Laura Ellen Bacon British

“To find someone doing something so imaginative and original is quite rare. She just really understands nature and how to emulate it.”
Janice Blackburn, Curator


“I use natural materials, en masse. I hope my language of form may feel strangely familiar to the natural world. It is my goal that my work might bring some intrigue into both natural and built environments, creating work that might serve to remind us that nature can still surprise us.

My work is also focussed on the human, physical experience within woven spaces or ‘burrows’ – although I joyously admit that the immersive process and the almost primitive nesting instinct it releases means that the main recipient of the experience is me.”

Laura Ellen Bacon creates large-scale work using natural materials in landscape, interior and gallery settings which have included Saatchi Gallery, Chatsworth, New Art Centre, Somerset House, Sudeley Castle (for Sotheby’s) and Blackwell – The Arts and Crafts House in Cumbria.

In 2017 she was a finalist within the Woman’s Hour Craft Prize at the V&A and she was selected as Jerwood Contemporary Maker in 2010.

In 2018 her work inspired the composer Helen Grime, whose resulting three-part movement, ‘Woven Space’ was performed at the Barbican by the London Symphony Orchestra, conducted by Sir Simon Rattle.
“It seems impossible to look at Bacon’s sculptures without asking how they have been made. Their apparent simplicity of form is deceptive and we see on closer inspection that they consist of a complicated system of knots and weaves, allowing us to consider their inner structure as well as their outward appearance in much the same way as we regard the pierced, hollow forms of Hepworth and Moore.

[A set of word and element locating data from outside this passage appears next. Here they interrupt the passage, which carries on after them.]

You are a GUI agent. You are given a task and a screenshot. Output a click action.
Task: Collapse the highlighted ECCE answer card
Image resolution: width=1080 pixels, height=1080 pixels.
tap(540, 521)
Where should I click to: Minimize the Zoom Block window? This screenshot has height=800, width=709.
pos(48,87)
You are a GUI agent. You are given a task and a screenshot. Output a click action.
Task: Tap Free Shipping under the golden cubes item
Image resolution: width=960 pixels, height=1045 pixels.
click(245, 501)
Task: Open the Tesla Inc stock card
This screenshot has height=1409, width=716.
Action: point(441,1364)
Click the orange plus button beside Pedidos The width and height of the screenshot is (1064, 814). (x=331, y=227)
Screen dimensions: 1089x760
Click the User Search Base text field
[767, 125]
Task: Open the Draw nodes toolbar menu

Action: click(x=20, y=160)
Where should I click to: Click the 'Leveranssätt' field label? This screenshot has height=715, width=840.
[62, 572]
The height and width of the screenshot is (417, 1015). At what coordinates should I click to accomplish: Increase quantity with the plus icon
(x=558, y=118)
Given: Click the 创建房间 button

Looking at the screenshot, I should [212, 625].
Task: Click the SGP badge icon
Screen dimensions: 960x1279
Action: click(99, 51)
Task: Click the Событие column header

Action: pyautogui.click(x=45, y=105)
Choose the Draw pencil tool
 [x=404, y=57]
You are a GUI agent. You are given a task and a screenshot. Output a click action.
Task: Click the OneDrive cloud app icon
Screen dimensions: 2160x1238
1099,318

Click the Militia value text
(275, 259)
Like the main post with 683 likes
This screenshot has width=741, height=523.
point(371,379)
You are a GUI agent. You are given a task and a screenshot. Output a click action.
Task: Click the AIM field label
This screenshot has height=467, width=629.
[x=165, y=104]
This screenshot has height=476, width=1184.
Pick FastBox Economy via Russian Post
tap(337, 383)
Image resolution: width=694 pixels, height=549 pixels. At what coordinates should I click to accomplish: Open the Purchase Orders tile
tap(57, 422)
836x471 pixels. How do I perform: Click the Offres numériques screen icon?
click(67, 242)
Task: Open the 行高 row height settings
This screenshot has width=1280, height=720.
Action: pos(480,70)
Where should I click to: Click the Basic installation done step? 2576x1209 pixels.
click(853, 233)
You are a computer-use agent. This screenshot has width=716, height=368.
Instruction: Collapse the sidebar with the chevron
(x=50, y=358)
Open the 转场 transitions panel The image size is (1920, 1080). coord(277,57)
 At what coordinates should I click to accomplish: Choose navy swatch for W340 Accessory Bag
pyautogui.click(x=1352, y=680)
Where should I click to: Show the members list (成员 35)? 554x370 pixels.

They have a powerful and muscular – if not ominous – presence, with each willow stick creating a distinctly taut and sinewy appearance. They enthral and inspire wonder, not only for their size and intricacy, but because no one looking at them can ever quite believe that Laura Ellen works alone or that she achieves such great speed.

Ultimately she takes mundane materials and traditional methods to create something strange, beautiful and compelling.”